Self-cooling 2.5D power module with ultra-small footprint

    With advancing technology, the size of power-supply components on server motherboards is continually shrinking. This trend in shrinking size and corresponding increase in density of power-supply components mirrors the trend in computing elements. However, power- conversion efficiency remains the same even as density of power-supply components increases. Due to the unchanged power-conversion efficiency, a larger amount of heat is generated in a smaller volume and heat dissipation requirements become greater. Heat sinks are added to dissipate heat, and these may need more space than the space freed up by shrinking the power components. This disclosure describes self-cooling power modules constructed with 2.5D packaging technology that obviate the need for heat sinks, enabling higher density and lower cost. Use of 2.5D packaging technology enables a very small footprint for the power module, thereby improving availability of motherboard area for laying out computing components, routing components, etc.

KEYWORDS

● Power distribution network ● Power module
● Self-cooling
● Heat sink
● PCB footprint

ABSTRACT


Page 02 of 8

BACKGROUND

Fig. 1: Schematic of a power supply at a data center

    Fig. 1 shows a schematic of an example high-density power supply for a compute server.
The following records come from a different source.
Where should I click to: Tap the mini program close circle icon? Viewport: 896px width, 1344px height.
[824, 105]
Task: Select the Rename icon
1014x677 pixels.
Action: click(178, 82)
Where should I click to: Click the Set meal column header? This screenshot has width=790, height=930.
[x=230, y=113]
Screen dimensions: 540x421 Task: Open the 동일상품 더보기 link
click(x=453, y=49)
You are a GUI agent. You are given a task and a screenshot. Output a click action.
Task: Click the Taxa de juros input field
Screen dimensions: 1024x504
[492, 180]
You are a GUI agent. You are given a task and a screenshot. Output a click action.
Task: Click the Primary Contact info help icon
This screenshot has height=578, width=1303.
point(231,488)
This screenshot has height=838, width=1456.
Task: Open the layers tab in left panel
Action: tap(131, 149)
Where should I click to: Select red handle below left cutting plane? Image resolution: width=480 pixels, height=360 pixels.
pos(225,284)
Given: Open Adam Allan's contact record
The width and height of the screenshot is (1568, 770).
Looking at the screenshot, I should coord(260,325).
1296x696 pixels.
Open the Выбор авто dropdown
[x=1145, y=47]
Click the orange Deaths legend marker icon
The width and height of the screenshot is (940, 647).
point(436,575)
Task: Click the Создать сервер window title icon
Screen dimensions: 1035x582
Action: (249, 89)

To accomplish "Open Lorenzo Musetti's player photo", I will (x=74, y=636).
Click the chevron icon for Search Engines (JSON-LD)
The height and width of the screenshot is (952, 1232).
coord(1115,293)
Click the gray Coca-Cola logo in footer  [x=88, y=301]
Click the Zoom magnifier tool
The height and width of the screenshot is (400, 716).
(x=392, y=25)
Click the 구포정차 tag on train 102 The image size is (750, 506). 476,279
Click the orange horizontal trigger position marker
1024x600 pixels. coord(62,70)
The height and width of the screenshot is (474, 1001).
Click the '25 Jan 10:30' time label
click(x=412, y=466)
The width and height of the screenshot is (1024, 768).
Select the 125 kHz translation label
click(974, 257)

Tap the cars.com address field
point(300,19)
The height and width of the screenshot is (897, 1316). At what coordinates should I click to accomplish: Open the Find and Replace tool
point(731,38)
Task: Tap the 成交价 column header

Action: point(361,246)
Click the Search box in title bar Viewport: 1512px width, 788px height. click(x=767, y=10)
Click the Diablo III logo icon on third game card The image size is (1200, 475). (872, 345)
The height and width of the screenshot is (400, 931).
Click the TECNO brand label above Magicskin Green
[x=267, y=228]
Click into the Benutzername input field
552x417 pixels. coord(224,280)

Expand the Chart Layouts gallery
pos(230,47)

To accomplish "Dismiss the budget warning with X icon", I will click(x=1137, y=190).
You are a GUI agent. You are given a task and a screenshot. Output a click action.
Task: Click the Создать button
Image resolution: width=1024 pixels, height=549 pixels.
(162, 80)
A first stage buck-boost converter (102) accepts an input voltage Vin from, e.g., a server rack, and generates an output voltage Vibc , which is, e.g., an intermediate bus converter voltage. For example, one value of Vin is 54V, and a corresponding value of Vibc is 48 V. The first stage is based on, for example, a pre-regulated zero-voltage switching technology. The second stage (104) steps down Vibc to a voltage level Vdd that is suitable for a CPU (106). An example value for Vdd is 1.8 V. The second stage is, for example, an unregulated inductor-inductor-capacitor (LLC) converter with a 30:1 step-down ratio. Further voltage regulation is performed by an integrated voltage regulator (IVR) situated on-board the CPU module. The IVR regulates Vdd to the die voltage Vdie. The power efficiency of the three-stage system of Fig. 1 is typically 85%. The first two stages of Fig. 1 together have a footprint of about 45mm by 45 mm.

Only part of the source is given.